> What you have to do
Return the entries below precisely, omitting nothing.

Provided data Start Marker

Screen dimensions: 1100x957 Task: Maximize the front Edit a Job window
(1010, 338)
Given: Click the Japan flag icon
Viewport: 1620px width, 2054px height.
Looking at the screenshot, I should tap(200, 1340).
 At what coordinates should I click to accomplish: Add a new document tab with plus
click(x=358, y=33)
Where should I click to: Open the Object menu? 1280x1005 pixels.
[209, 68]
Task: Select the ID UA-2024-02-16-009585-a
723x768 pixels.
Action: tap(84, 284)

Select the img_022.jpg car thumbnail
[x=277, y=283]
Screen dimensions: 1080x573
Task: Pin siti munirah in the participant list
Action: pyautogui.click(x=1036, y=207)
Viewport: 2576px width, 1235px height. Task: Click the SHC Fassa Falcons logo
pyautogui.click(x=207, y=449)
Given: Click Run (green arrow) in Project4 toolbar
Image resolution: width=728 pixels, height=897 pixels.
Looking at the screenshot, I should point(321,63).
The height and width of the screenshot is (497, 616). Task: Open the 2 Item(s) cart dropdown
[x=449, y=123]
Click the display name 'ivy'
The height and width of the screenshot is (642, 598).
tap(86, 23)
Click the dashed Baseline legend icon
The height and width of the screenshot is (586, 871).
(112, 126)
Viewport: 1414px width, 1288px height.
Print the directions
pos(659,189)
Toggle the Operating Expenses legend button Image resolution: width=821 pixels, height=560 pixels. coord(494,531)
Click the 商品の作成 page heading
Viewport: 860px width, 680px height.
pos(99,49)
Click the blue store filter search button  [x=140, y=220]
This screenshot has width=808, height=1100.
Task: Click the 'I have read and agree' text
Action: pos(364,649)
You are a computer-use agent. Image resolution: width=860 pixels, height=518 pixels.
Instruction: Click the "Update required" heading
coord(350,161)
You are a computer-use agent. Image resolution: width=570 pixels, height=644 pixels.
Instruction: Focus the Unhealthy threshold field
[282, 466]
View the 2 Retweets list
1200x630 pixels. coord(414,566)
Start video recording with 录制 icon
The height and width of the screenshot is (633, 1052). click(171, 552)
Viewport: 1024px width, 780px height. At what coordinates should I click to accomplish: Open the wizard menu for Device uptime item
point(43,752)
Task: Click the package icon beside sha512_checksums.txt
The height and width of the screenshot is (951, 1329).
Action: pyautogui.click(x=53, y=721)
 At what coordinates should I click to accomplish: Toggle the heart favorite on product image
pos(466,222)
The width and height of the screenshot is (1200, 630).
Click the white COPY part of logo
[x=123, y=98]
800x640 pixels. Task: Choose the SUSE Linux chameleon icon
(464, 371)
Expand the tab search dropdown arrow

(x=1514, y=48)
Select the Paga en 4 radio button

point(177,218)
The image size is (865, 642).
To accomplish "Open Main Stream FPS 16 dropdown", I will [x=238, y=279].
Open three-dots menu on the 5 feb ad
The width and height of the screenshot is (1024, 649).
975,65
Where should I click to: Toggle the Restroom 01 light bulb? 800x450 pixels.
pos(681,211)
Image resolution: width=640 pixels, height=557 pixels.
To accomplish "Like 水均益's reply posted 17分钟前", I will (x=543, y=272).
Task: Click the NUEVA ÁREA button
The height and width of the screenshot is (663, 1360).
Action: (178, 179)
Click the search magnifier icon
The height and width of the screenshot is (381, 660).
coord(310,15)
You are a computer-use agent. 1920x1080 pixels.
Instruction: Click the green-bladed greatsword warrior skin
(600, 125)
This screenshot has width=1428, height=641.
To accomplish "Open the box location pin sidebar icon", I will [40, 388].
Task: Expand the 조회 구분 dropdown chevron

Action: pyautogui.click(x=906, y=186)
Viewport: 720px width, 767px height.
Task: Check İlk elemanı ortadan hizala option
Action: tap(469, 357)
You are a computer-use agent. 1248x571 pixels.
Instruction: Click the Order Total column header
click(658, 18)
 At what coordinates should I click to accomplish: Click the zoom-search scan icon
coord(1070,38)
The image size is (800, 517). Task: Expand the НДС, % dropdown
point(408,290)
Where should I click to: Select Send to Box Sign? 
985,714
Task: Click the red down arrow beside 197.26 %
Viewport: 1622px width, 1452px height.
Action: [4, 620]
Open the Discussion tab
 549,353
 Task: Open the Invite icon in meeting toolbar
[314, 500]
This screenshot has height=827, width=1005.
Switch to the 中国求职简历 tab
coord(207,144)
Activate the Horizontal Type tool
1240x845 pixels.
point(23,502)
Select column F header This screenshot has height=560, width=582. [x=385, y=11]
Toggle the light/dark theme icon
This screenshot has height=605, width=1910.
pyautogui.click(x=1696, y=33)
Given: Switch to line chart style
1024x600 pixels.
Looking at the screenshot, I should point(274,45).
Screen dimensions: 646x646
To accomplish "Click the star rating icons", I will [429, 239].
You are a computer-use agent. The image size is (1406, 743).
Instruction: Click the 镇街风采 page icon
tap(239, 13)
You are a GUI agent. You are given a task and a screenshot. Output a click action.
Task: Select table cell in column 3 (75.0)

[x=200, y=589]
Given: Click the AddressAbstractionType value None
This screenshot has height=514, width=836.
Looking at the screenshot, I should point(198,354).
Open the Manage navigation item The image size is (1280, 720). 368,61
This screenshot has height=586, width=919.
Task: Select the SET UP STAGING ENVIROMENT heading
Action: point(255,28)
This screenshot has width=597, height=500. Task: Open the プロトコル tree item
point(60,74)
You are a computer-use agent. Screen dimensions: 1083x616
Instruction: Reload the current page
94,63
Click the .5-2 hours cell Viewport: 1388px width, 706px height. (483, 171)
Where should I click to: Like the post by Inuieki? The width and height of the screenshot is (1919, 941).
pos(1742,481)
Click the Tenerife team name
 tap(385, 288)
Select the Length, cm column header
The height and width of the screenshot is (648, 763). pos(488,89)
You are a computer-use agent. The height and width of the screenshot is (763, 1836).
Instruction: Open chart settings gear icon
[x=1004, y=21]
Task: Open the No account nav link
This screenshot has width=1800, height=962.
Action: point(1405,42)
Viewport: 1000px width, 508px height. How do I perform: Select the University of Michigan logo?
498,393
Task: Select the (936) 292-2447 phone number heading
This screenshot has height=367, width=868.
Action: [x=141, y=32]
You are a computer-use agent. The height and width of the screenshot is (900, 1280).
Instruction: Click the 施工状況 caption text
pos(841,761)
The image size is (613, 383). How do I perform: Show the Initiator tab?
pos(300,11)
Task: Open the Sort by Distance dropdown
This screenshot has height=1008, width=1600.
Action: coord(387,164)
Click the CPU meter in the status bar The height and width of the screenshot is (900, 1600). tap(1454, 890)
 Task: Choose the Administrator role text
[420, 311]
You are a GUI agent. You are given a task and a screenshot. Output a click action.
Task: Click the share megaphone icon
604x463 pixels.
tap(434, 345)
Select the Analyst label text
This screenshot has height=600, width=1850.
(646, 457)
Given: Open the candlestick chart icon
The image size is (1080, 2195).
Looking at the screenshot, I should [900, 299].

Provided data End Marker

> Reply to the task
Screen dimensions: 1100x957 Task: Maximize the front Edit a Job window
(1010, 338)
Given: Click the Japan flag icon
Viewport: 1620px width, 2054px height.
Looking at the screenshot, I should tap(200, 1340).
 At what coordinates should I click to accomplish: Add a new document tab with plus
click(x=358, y=33)
Where should I click to: Open the Object menu? 1280x1005 pixels.
[209, 68]
Task: Select the ID UA-2024-02-16-009585-a
723x768 pixels.
Action: tap(84, 284)

Select the img_022.jpg car thumbnail
[x=277, y=283]
Screen dimensions: 1080x573
Task: Pin siti munirah in the participant list
Action: pyautogui.click(x=1036, y=207)
Viewport: 2576px width, 1235px height. Task: Click the SHC Fassa Falcons logo
pyautogui.click(x=207, y=449)
Given: Click Run (green arrow) in Project4 toolbar
Image resolution: width=728 pixels, height=897 pixels.
Looking at the screenshot, I should point(321,63).
The height and width of the screenshot is (497, 616). Task: Open the 2 Item(s) cart dropdown
[x=449, y=123]
Click the display name 'ivy'
The height and width of the screenshot is (642, 598).
tap(86, 23)
Click the dashed Baseline legend icon
The height and width of the screenshot is (586, 871).
(112, 126)
Viewport: 1414px width, 1288px height.
Print the directions
pos(659,189)
Toggle the Operating Expenses legend button Image resolution: width=821 pixels, height=560 pixels. coord(494,531)
Click the 商品の作成 page heading
Viewport: 860px width, 680px height.
pos(99,49)
Click the blue store filter search button  [x=140, y=220]
This screenshot has width=808, height=1100.
Task: Click the 'I have read and agree' text
Action: pos(364,649)
You are a computer-use agent. Image resolution: width=860 pixels, height=518 pixels.
Instruction: Click the "Update required" heading
coord(350,161)
You are a computer-use agent. Image resolution: width=570 pixels, height=644 pixels.
Instruction: Focus the Unhealthy threshold field
[282, 466]
View the 2 Retweets list
1200x630 pixels. coord(414,566)
Start video recording with 录制 icon
The height and width of the screenshot is (633, 1052). click(171, 552)
Viewport: 1024px width, 780px height. At what coordinates should I click to accomplish: Open the wizard menu for Device uptime item
point(43,752)
Task: Click the package icon beside sha512_checksums.txt
The height and width of the screenshot is (951, 1329).
Action: pyautogui.click(x=53, y=721)
 At what coordinates should I click to accomplish: Toggle the heart favorite on product image
pos(466,222)
The width and height of the screenshot is (1200, 630).
Click the white COPY part of logo
[x=123, y=98]
800x640 pixels. Task: Choose the SUSE Linux chameleon icon
(464, 371)
Expand the tab search dropdown arrow

(x=1514, y=48)
Select the Paga en 4 radio button

point(177,218)
The image size is (865, 642).
To accomplish "Open Main Stream FPS 16 dropdown", I will [x=238, y=279].
Open three-dots menu on the 5 feb ad
The width and height of the screenshot is (1024, 649).
975,65
Where should I click to: Toggle the Restroom 01 light bulb? 800x450 pixels.
pos(681,211)
Image resolution: width=640 pixels, height=557 pixels.
To accomplish "Like 水均益's reply posted 17分钟前", I will (x=543, y=272).
Task: Click the NUEVA ÁREA button
The height and width of the screenshot is (663, 1360).
Action: (178, 179)
Click the search magnifier icon
The height and width of the screenshot is (381, 660).
coord(310,15)
You are a computer-use agent. 1920x1080 pixels.
Instruction: Click the green-bladed greatsword warrior skin
(600, 125)
This screenshot has width=1428, height=641.
To accomplish "Open the box location pin sidebar icon", I will [40, 388].
Task: Expand the 조회 구분 dropdown chevron

Action: pyautogui.click(x=906, y=186)
Viewport: 720px width, 767px height.
Task: Check İlk elemanı ortadan hizala option
Action: tap(469, 357)
You are a computer-use agent. 1248x571 pixels.
Instruction: Click the Order Total column header
click(658, 18)
 At what coordinates should I click to accomplish: Click the zoom-search scan icon
coord(1070,38)
The image size is (800, 517). Task: Expand the НДС, % dropdown
point(408,290)
Where should I click to: Select Send to Box Sign? 
985,714
Task: Click the red down arrow beside 197.26 %
Viewport: 1622px width, 1452px height.
Action: [4, 620]
Open the Discussion tab
 549,353
 Task: Open the Invite icon in meeting toolbar
[314, 500]
This screenshot has height=827, width=1005.
Switch to the 中国求职简历 tab
coord(207,144)
Activate the Horizontal Type tool
1240x845 pixels.
point(23,502)
Select column F header This screenshot has height=560, width=582. [x=385, y=11]
Toggle the light/dark theme icon
This screenshot has height=605, width=1910.
pyautogui.click(x=1696, y=33)
Given: Switch to line chart style
1024x600 pixels.
Looking at the screenshot, I should point(274,45).
Screen dimensions: 646x646
To accomplish "Click the star rating icons", I will [429, 239].
You are a computer-use agent. The image size is (1406, 743).
Instruction: Click the 镇街风采 page icon
tap(239, 13)
You are a GUI agent. You are given a task and a screenshot. Output a click action.
Task: Select table cell in column 3 (75.0)

[x=200, y=589]
Given: Click the AddressAbstractionType value None
This screenshot has height=514, width=836.
Looking at the screenshot, I should point(198,354).
Open the Manage navigation item The image size is (1280, 720). 368,61
This screenshot has height=586, width=919.
Task: Select the SET UP STAGING ENVIROMENT heading
Action: point(255,28)
This screenshot has width=597, height=500. Task: Open the プロトコル tree item
point(60,74)
You are a computer-use agent. Screen dimensions: 1083x616
Instruction: Reload the current page
94,63
Click the .5-2 hours cell Viewport: 1388px width, 706px height. (483, 171)
Where should I click to: Like the post by Inuieki? The width and height of the screenshot is (1919, 941).
pos(1742,481)
Click the Tenerife team name
 tap(385, 288)
Select the Length, cm column header
The height and width of the screenshot is (648, 763). pos(488,89)
You are a computer-use agent. The height and width of the screenshot is (763, 1836).
Instruction: Open chart settings gear icon
[x=1004, y=21]
Task: Open the No account nav link
This screenshot has width=1800, height=962.
Action: point(1405,42)
Viewport: 1000px width, 508px height. How do I perform: Select the University of Michigan logo?
498,393
Task: Select the (936) 292-2447 phone number heading
This screenshot has height=367, width=868.
Action: [x=141, y=32]
You are a computer-use agent. The height and width of the screenshot is (900, 1280).
Instruction: Click the 施工状況 caption text
pos(841,761)
The image size is (613, 383). How do I perform: Show the Initiator tab?
pos(300,11)
Task: Open the Sort by Distance dropdown
This screenshot has height=1008, width=1600.
Action: coord(387,164)
Click the CPU meter in the status bar The height and width of the screenshot is (900, 1600). tap(1454, 890)
 Task: Choose the Administrator role text
[420, 311]
You are a GUI agent. You are given a task and a screenshot. Output a click action.
Task: Click the share megaphone icon
604x463 pixels.
tap(434, 345)
Select the Analyst label text
This screenshot has height=600, width=1850.
(646, 457)
Given: Open the candlestick chart icon
The image size is (1080, 2195).
Looking at the screenshot, I should [900, 299].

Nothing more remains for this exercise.